Antique Clocks — Refurbished or Not

Antique clock are freely available on the internet and in shops nowadays. With the economic downturn making a second fly past the markets are all buldging with antiques for sale. In fact, we experience an over supply in both South Africa and the UK.

As a collector and dealer we are inundated with clocks for sale. How does one choose in a market like this? A first reaction is to buy everything one fancies and short on its heels a caveat — I don’t want to be taken for a ride now, do I? Is it OK then to purchase the best looking clock? A clock that looks like new?

Remember an antique clock is a clock older than a 100 years. This implies that a clock made in the early 1900’s also qualifies as antique nowadays. Let’s focus on older clocks made in the 1700’s and 1800’s by registered clock makers for the purposes of this article.

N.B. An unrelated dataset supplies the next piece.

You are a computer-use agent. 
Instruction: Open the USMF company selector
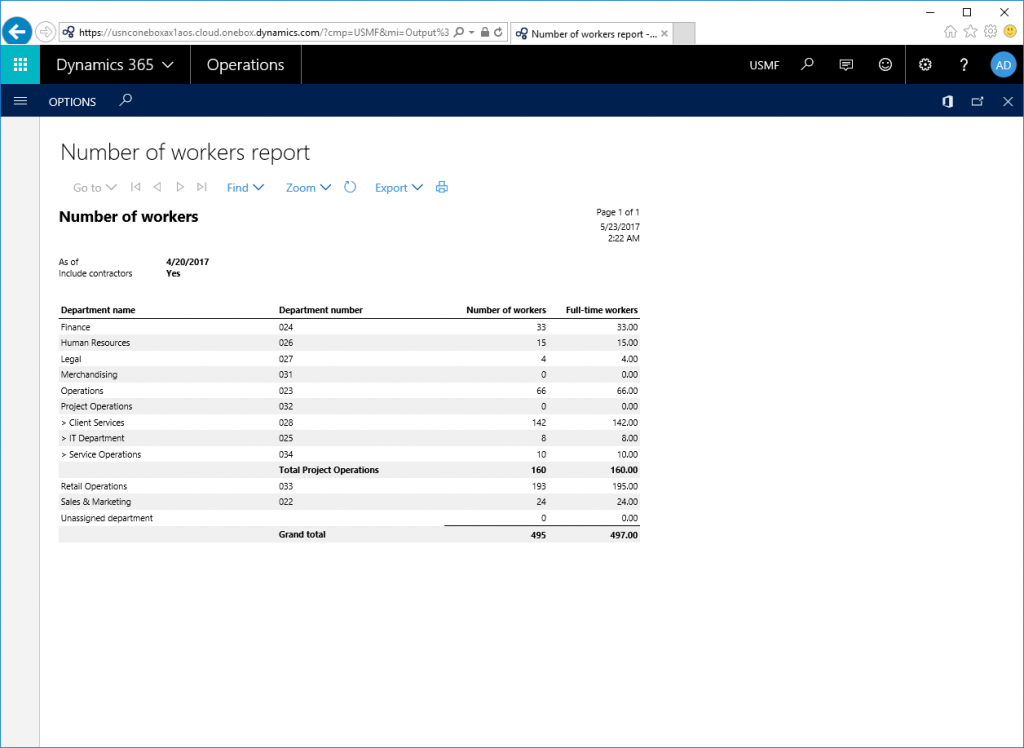[763, 64]

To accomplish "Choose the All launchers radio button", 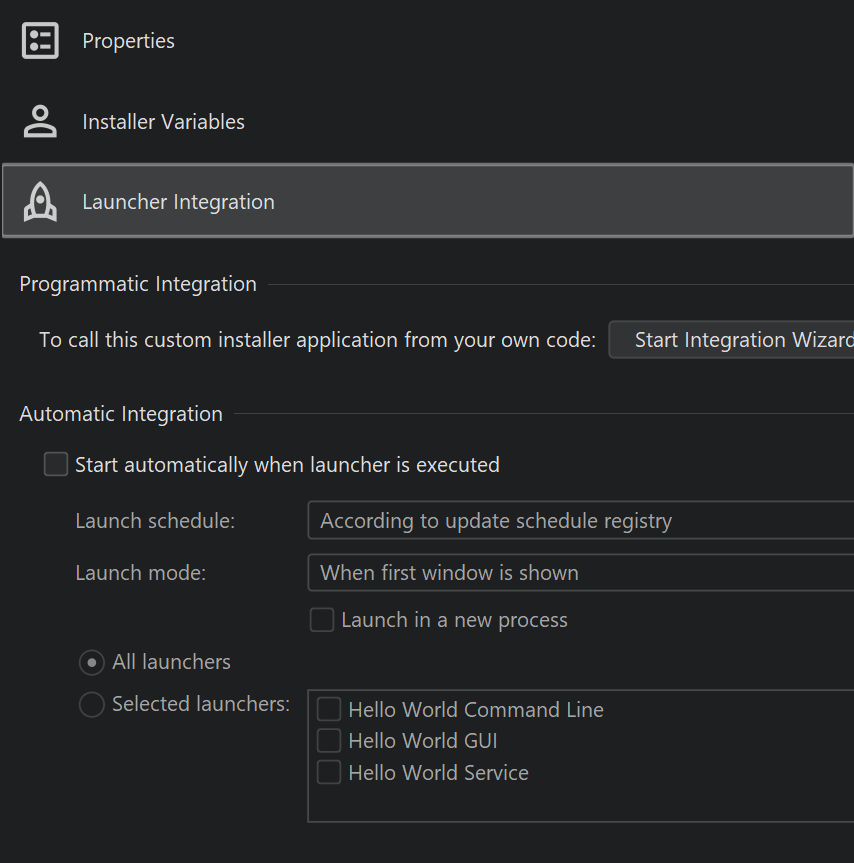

A clock is not just a piece of furniture. The mechanism will show wear after 100–300 years’ timekeeping, ticking 86, 400 seconds per day! The movement will require maintenance and repair work unless it was done in the past 5 years. Many antique clock on the market today are simply washed and oiled and presented as refurbished/repaired. That’s like washing a car, polishing it up and selling it as serviced. Repair and refurbishment of an antique should be done sympathetically. This simply entails that one doesn’t make it “look new” and the parts aren’t simply replaced for function but also in keeping with the age of the clock. Lastly the golden rule as with all other investments: If it looks too good to be true it probably is! If an antique clock, especially when looking at the wear on the movement and dial, looks new, it is most likely new. There are, as in all other trades, highly skilled artisans specialising in assembling clocks that will fool even the greatest specialists among us. We’ve burnt our fingers with derivatives, haven’t we? Because of these problems we prefer showing an interested buyer the clock as is and then refurbishing it to her/his liking and pocket.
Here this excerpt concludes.